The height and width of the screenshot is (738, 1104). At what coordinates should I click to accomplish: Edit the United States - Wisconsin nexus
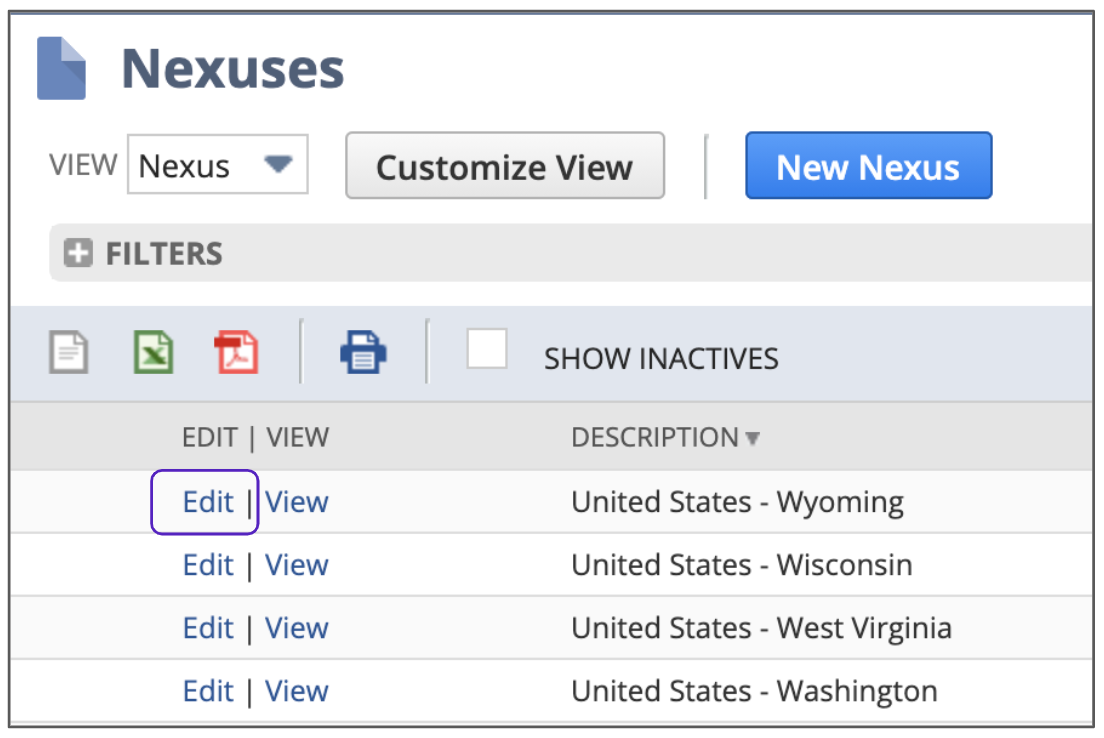pyautogui.click(x=207, y=565)
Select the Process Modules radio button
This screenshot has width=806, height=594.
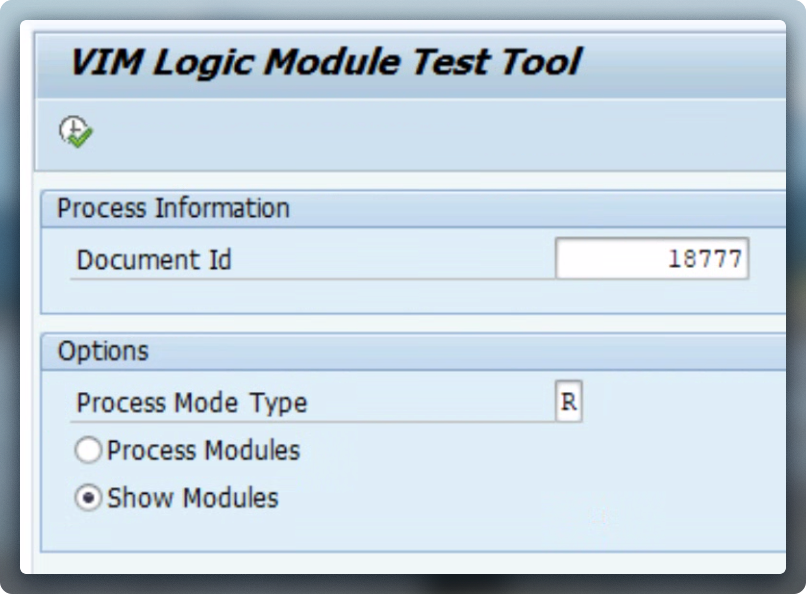click(x=87, y=451)
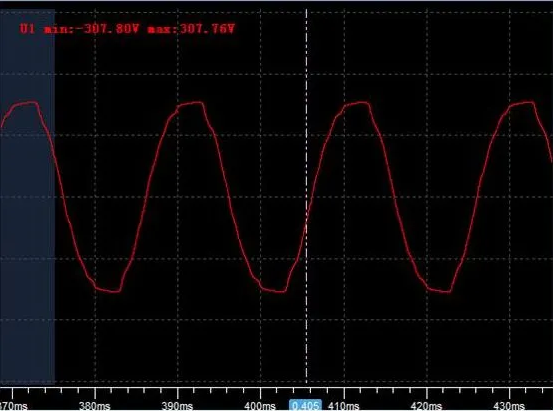
Task: Click the max:307.76V measurement readout
Action: 191,29
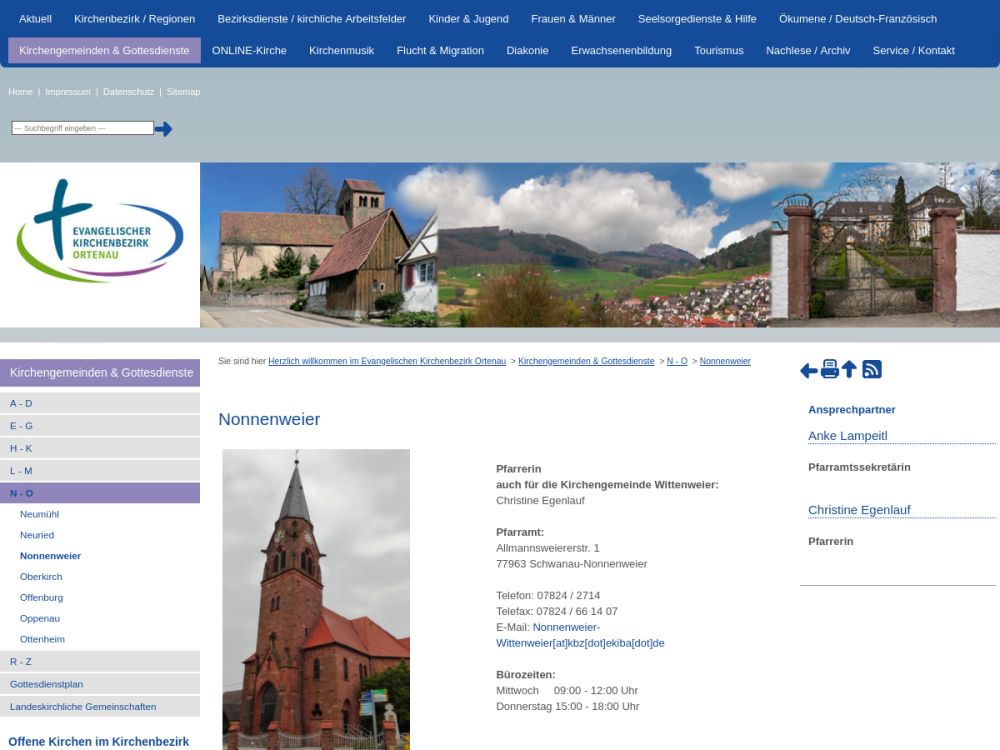
Task: Click the Nonnenweier church photo
Action: pyautogui.click(x=316, y=598)
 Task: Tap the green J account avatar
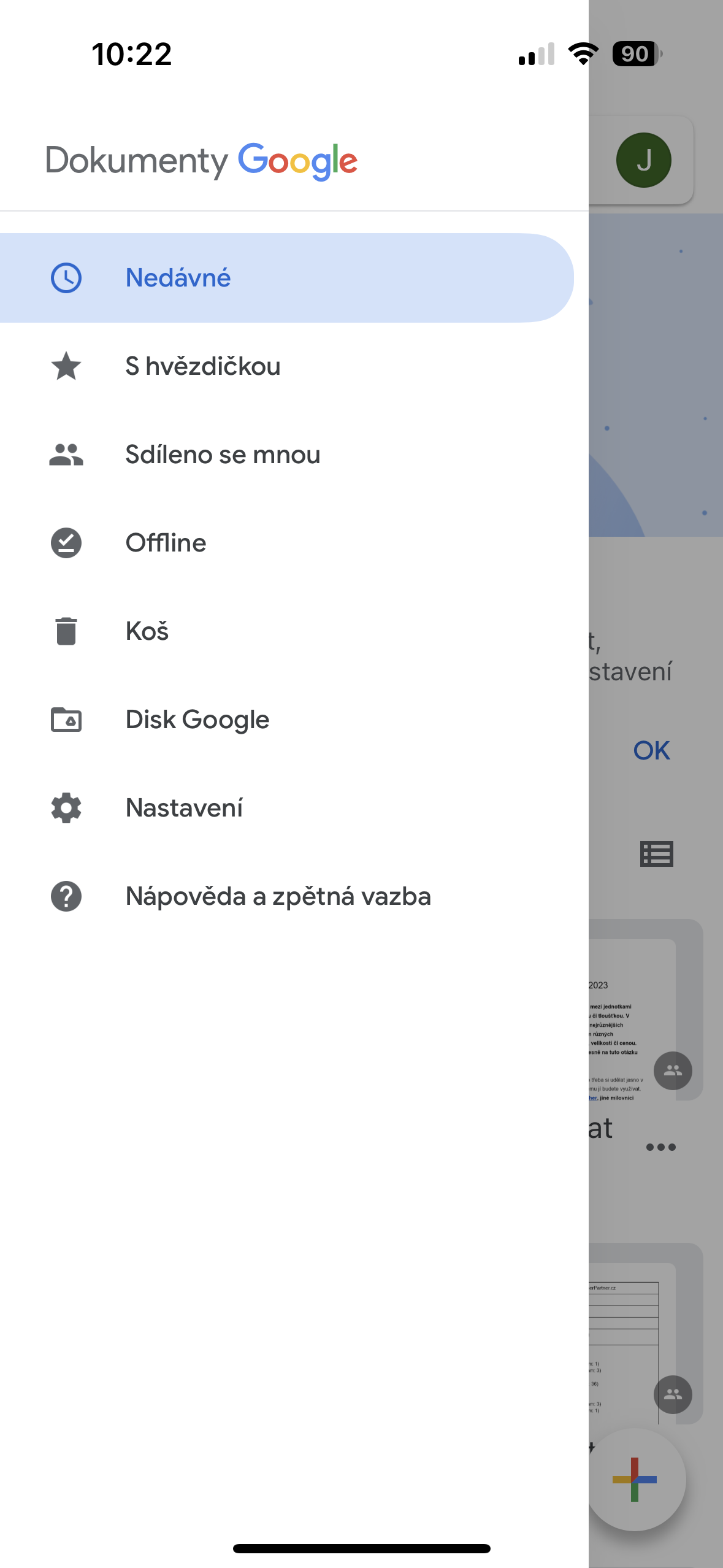coord(643,160)
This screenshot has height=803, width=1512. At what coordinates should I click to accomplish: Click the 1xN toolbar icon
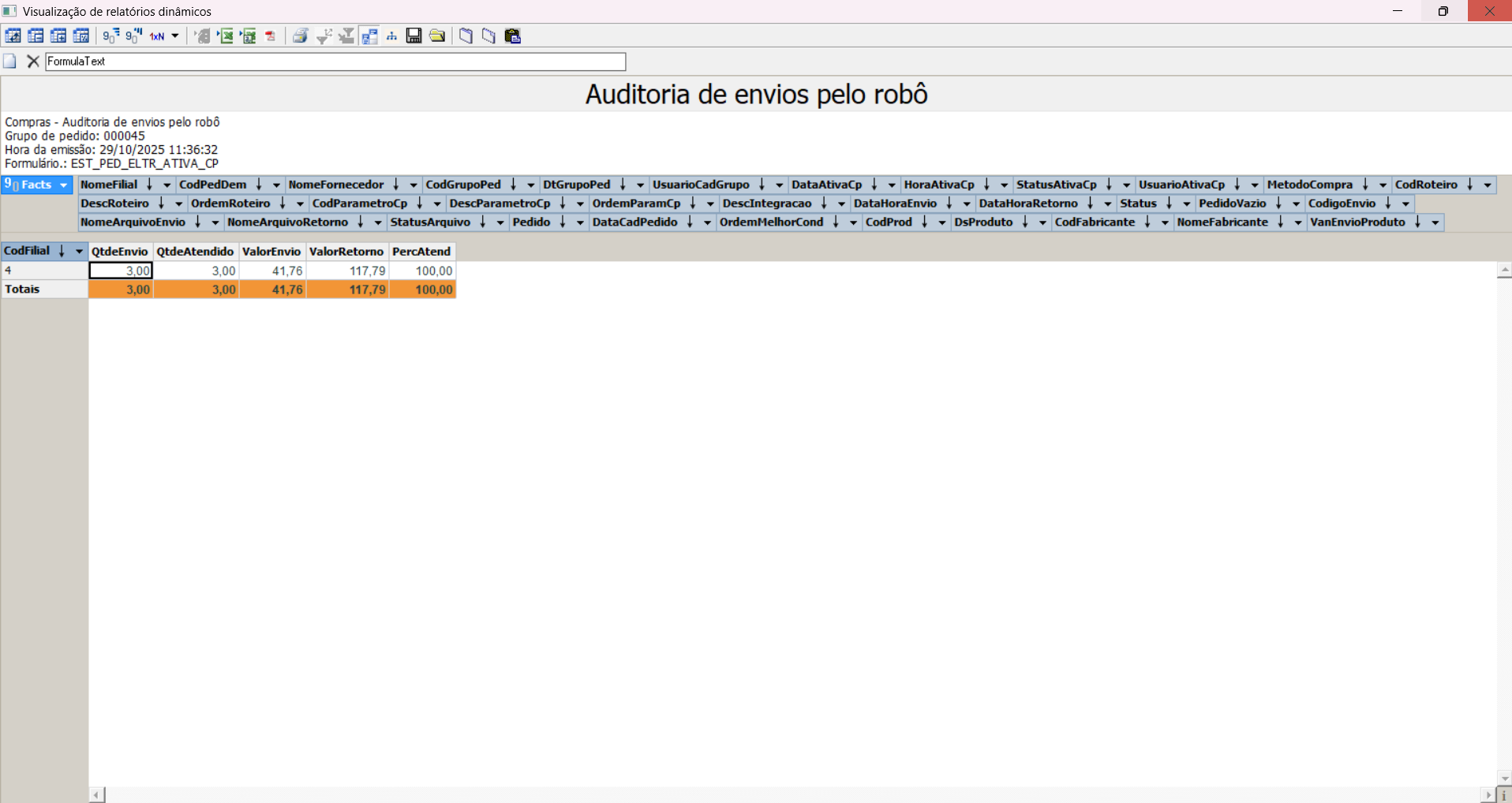click(x=157, y=36)
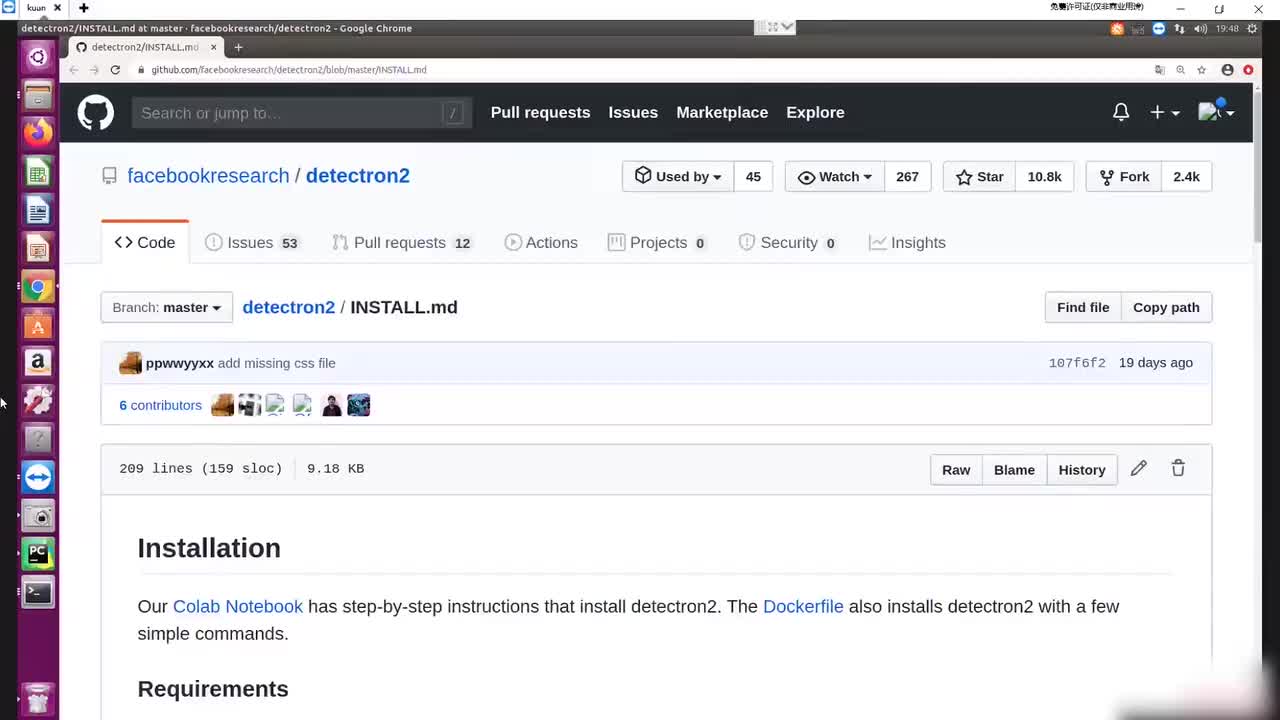Focus the Search or jump to field
This screenshot has width=1280, height=720.
(290, 113)
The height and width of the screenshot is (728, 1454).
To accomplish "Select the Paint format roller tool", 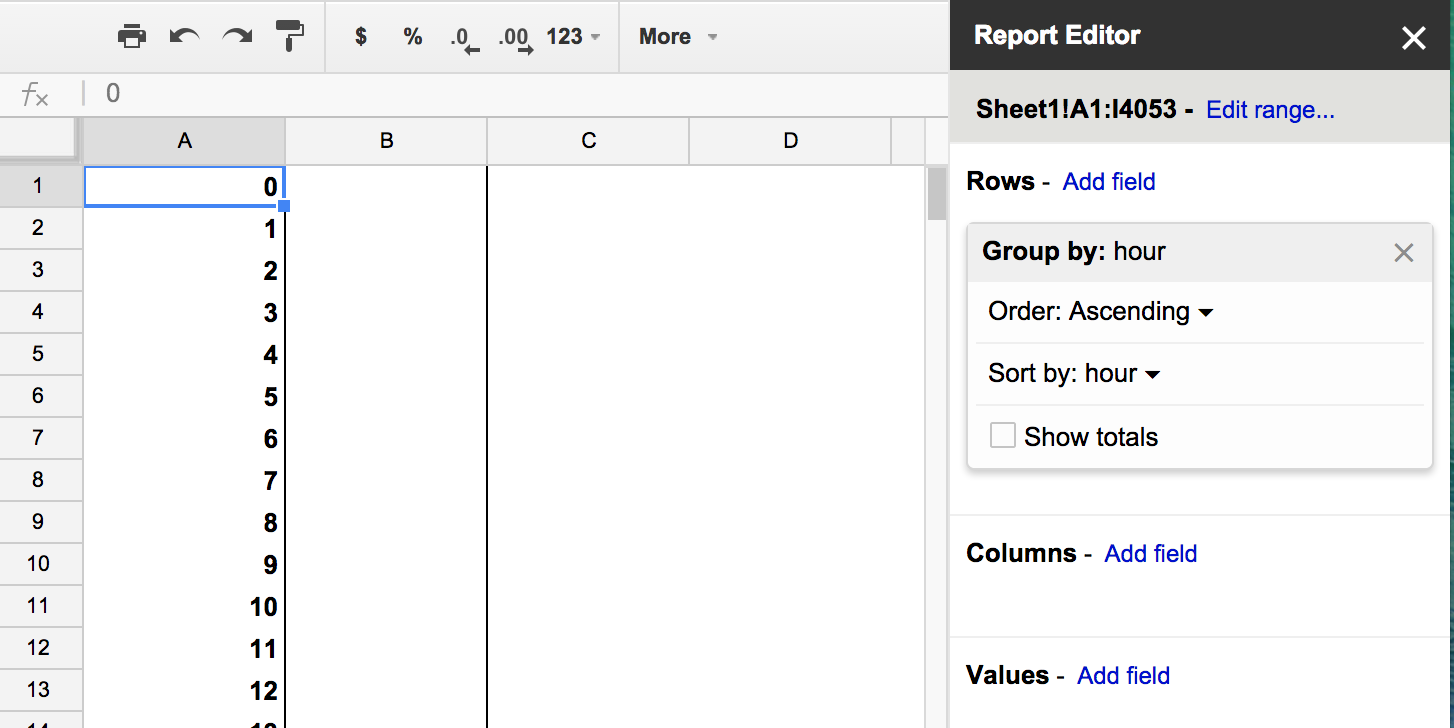I will [x=290, y=36].
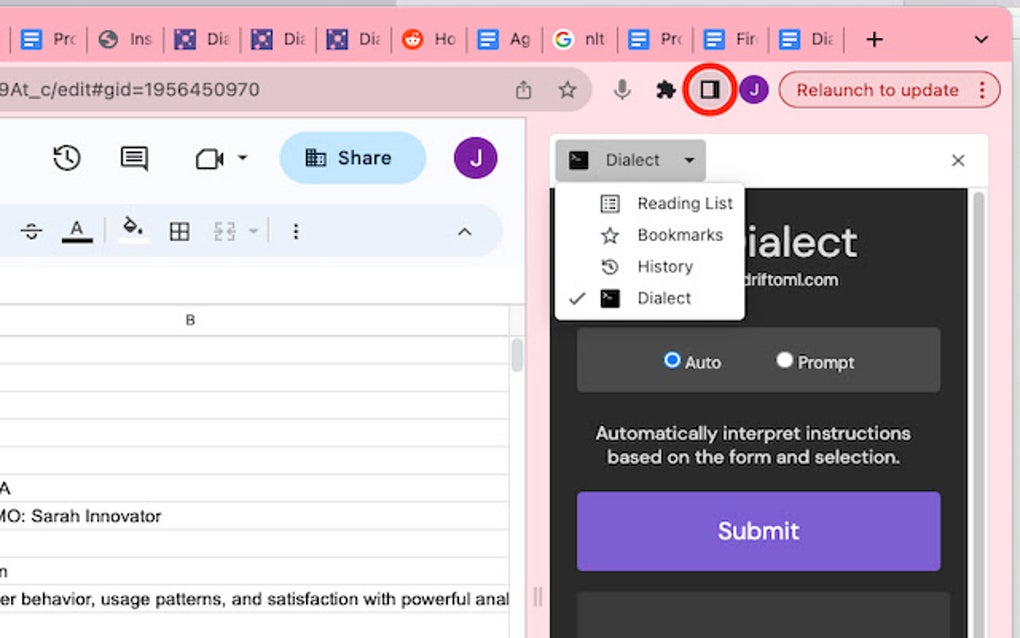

☆ ☆ ☆ ☆ ☆

Print the material above word for word, first line through the line with "Select the Process Modules radio button", and leave every picture out.

The height and width of the screenshot is (738, 1104). At what coordinates should I click to accomplish: Edit the United States - Wisconsin nexus
pyautogui.click(x=207, y=565)
Select the Process Modules radio button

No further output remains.